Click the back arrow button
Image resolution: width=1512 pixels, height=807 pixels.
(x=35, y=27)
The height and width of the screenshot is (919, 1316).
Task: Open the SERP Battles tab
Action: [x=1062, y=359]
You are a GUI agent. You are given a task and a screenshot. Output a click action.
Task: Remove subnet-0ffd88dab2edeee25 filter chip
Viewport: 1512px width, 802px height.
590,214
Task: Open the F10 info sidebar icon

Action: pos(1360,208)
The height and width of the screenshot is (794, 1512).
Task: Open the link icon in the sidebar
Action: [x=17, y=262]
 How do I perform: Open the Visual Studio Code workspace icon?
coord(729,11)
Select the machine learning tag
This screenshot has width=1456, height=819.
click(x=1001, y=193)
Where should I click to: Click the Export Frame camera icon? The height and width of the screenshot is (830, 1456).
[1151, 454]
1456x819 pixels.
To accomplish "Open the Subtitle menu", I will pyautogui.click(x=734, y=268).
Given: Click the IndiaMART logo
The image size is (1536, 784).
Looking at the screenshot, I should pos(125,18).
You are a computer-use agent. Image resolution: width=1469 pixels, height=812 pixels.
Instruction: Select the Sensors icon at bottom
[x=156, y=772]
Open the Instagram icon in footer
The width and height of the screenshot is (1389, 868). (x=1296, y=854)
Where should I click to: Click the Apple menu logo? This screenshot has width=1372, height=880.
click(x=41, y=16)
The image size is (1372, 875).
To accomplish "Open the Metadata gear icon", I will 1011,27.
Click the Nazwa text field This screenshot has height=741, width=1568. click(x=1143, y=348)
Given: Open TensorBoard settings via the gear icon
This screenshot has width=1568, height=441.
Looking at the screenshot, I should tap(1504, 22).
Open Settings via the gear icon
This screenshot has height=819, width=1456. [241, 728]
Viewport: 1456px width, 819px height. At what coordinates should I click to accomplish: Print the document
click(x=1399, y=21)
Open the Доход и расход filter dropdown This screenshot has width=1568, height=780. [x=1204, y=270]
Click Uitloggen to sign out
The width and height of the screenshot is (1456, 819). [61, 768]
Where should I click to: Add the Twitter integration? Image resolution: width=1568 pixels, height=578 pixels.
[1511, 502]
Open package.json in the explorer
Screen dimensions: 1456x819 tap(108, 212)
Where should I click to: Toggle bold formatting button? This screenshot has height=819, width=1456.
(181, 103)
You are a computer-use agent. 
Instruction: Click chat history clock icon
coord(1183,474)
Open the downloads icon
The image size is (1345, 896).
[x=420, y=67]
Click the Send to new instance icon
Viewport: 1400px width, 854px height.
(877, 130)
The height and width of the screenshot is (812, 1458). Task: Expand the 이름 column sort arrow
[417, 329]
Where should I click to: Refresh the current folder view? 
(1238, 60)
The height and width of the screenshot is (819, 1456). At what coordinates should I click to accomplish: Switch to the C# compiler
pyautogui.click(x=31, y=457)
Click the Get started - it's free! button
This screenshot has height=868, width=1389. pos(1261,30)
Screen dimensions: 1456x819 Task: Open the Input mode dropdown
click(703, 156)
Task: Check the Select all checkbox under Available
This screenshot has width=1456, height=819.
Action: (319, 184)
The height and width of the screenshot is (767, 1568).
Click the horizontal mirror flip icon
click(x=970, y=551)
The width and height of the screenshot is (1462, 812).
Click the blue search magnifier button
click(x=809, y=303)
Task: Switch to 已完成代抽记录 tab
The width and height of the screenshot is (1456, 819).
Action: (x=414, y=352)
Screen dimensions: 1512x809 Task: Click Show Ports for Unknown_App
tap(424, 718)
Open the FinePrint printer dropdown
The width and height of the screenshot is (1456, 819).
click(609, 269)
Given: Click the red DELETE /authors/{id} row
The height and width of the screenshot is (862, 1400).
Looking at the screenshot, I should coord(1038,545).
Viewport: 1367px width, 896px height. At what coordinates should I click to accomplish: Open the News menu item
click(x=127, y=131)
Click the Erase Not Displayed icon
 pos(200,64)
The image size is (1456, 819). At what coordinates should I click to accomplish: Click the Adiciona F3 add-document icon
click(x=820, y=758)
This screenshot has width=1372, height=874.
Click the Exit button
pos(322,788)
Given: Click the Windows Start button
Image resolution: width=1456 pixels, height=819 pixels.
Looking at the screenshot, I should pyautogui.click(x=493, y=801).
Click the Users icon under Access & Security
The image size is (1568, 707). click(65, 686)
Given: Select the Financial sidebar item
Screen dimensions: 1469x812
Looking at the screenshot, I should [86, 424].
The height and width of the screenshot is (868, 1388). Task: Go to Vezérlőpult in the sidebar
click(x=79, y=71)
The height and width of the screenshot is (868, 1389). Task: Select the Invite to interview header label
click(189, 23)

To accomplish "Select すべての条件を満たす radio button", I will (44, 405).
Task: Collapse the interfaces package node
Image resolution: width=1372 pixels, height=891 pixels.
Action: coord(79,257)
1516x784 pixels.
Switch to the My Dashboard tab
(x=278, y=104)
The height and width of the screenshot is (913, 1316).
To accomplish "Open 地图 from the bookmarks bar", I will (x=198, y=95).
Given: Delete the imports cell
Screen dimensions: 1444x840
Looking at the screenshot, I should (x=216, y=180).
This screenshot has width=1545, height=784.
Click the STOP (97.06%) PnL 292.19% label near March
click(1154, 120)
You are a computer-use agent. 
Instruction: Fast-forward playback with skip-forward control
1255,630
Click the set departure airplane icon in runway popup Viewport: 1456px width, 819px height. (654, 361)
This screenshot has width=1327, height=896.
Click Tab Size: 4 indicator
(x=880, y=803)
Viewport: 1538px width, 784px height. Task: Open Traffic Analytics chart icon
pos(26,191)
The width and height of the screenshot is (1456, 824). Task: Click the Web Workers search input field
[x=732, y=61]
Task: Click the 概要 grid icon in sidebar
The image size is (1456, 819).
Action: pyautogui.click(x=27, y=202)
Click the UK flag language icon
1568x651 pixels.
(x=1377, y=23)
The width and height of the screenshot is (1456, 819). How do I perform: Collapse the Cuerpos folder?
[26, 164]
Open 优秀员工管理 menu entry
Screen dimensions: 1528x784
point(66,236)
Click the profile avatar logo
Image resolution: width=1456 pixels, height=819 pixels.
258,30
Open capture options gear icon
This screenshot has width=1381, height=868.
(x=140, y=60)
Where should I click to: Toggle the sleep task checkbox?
= = = = =
Every record must be given again exactly as it was written.

Solution:
Click the back arrow button
Image resolution: width=1512 pixels, height=807 pixels.
(x=35, y=27)
The height and width of the screenshot is (919, 1316).
Task: Open the SERP Battles tab
Action: [x=1062, y=359]
You are a GUI agent. You are given a task and a screenshot. Output a click action.
Task: Remove subnet-0ffd88dab2edeee25 filter chip
Viewport: 1512px width, 802px height.
590,214
Task: Open the F10 info sidebar icon

Action: pos(1360,208)
The height and width of the screenshot is (794, 1512).
Task: Open the link icon in the sidebar
Action: [x=17, y=262]
 How do I perform: Open the Visual Studio Code workspace icon?
coord(729,11)
Select the machine learning tag
This screenshot has width=1456, height=819.
click(x=1001, y=193)
Where should I click to: Click the Export Frame camera icon? The height and width of the screenshot is (830, 1456).
[1151, 454]
1456x819 pixels.
To accomplish "Open the Subtitle menu", I will pyautogui.click(x=734, y=268).
Given: Click the IndiaMART logo
The image size is (1536, 784).
Looking at the screenshot, I should pos(125,18).
You are a computer-use agent. Image resolution: width=1469 pixels, height=812 pixels.
Instruction: Select the Sensors icon at bottom
[x=156, y=772]
Open the Instagram icon in footer
The width and height of the screenshot is (1389, 868). (x=1296, y=854)
Where should I click to: Click the Apple menu logo? This screenshot has width=1372, height=880.
click(x=41, y=16)
The image size is (1372, 875).
To accomplish "Open the Metadata gear icon", I will 1011,27.
Click the Nazwa text field This screenshot has height=741, width=1568. click(x=1143, y=348)
Given: Open TensorBoard settings via the gear icon
This screenshot has width=1568, height=441.
Looking at the screenshot, I should tap(1504, 22).
Open Settings via the gear icon
This screenshot has height=819, width=1456. [241, 728]
Viewport: 1456px width, 819px height. At what coordinates should I click to accomplish: Print the document
click(x=1399, y=21)
Open the Доход и расход filter dropdown This screenshot has width=1568, height=780. [x=1204, y=270]
Click Uitloggen to sign out
The width and height of the screenshot is (1456, 819). [61, 768]
Where should I click to: Add the Twitter integration? Image resolution: width=1568 pixels, height=578 pixels.
[1511, 502]
Open package.json in the explorer
Screen dimensions: 1456x819 tap(108, 212)
Where should I click to: Toggle bold formatting button? This screenshot has height=819, width=1456.
(181, 103)
You are a computer-use agent. 
Instruction: Click chat history clock icon
coord(1183,474)
Open the downloads icon
The image size is (1345, 896).
[x=420, y=67]
Click the Send to new instance icon
Viewport: 1400px width, 854px height.
(877, 130)
The height and width of the screenshot is (812, 1458). Task: Expand the 이름 column sort arrow
[417, 329]
Where should I click to: Refresh the current folder view? 
(1238, 60)
The height and width of the screenshot is (819, 1456). At what coordinates should I click to accomplish: Switch to the C# compiler
pyautogui.click(x=31, y=457)
Click the Get started - it's free! button
This screenshot has height=868, width=1389. pos(1261,30)
Screen dimensions: 1456x819 Task: Open the Input mode dropdown
click(703, 156)
Task: Check the Select all checkbox under Available
This screenshot has width=1456, height=819.
Action: (319, 184)
The height and width of the screenshot is (767, 1568).
Click the horizontal mirror flip icon
click(x=970, y=551)
The width and height of the screenshot is (1462, 812).
Click the blue search magnifier button
click(x=809, y=303)
Task: Switch to 已完成代抽记录 tab
The width and height of the screenshot is (1456, 819).
Action: (x=414, y=352)
Screen dimensions: 1512x809 Task: Click Show Ports for Unknown_App
tap(424, 718)
Open the FinePrint printer dropdown
The width and height of the screenshot is (1456, 819).
click(609, 269)
Given: Click the red DELETE /authors/{id} row
The height and width of the screenshot is (862, 1400).
Looking at the screenshot, I should coord(1038,545).
Viewport: 1367px width, 896px height. At what coordinates should I click to accomplish: Open the News menu item
click(x=127, y=131)
Click the Erase Not Displayed icon
 pos(200,64)
The image size is (1456, 819). At what coordinates should I click to accomplish: Click the Adiciona F3 add-document icon
click(x=820, y=758)
This screenshot has width=1372, height=874.
Click the Exit button
pos(322,788)
Given: Click the Windows Start button
Image resolution: width=1456 pixels, height=819 pixels.
Looking at the screenshot, I should pyautogui.click(x=493, y=801).
Click the Users icon under Access & Security
The image size is (1568, 707). click(65, 686)
Given: Select the Financial sidebar item
Screen dimensions: 1469x812
Looking at the screenshot, I should [86, 424].
The height and width of the screenshot is (868, 1388). Task: Go to Vezérlőpult in the sidebar
click(x=79, y=71)
The height and width of the screenshot is (868, 1389). Task: Select the Invite to interview header label
click(189, 23)

To accomplish "Select すべての条件を満たす radio button", I will (44, 405).
Task: Collapse the interfaces package node
Image resolution: width=1372 pixels, height=891 pixels.
Action: coord(79,257)
1516x784 pixels.
Switch to the My Dashboard tab
(x=278, y=104)
The height and width of the screenshot is (913, 1316).
To accomplish "Open 地图 from the bookmarks bar", I will (x=198, y=95).
Given: Delete the imports cell
Screen dimensions: 1444x840
Looking at the screenshot, I should (x=216, y=180).
This screenshot has width=1545, height=784.
Click the STOP (97.06%) PnL 292.19% label near March
click(1154, 120)
You are a computer-use agent. 
Instruction: Fast-forward playback with skip-forward control
1255,630
Click the set departure airplane icon in runway popup Viewport: 1456px width, 819px height. (654, 361)
This screenshot has width=1327, height=896.
Click Tab Size: 4 indicator
(x=880, y=803)
Viewport: 1538px width, 784px height. Task: Open Traffic Analytics chart icon
pos(26,191)
The width and height of the screenshot is (1456, 824). Task: Click the Web Workers search input field
[x=732, y=61]
Task: Click the 概要 grid icon in sidebar
The image size is (1456, 819).
Action: pyautogui.click(x=27, y=202)
Click the UK flag language icon
1568x651 pixels.
(x=1377, y=23)
The width and height of the screenshot is (1456, 819). How do I perform: Collapse the Cuerpos folder?
[26, 164]
Open 优秀员工管理 menu entry
Screen dimensions: 1528x784
point(66,236)
Click the profile avatar logo
Image resolution: width=1456 pixels, height=819 pixels.
258,30
Open capture options gear icon
This screenshot has width=1381, height=868.
(x=140, y=60)
Where should I click to: Toggle the sleep task checkbox?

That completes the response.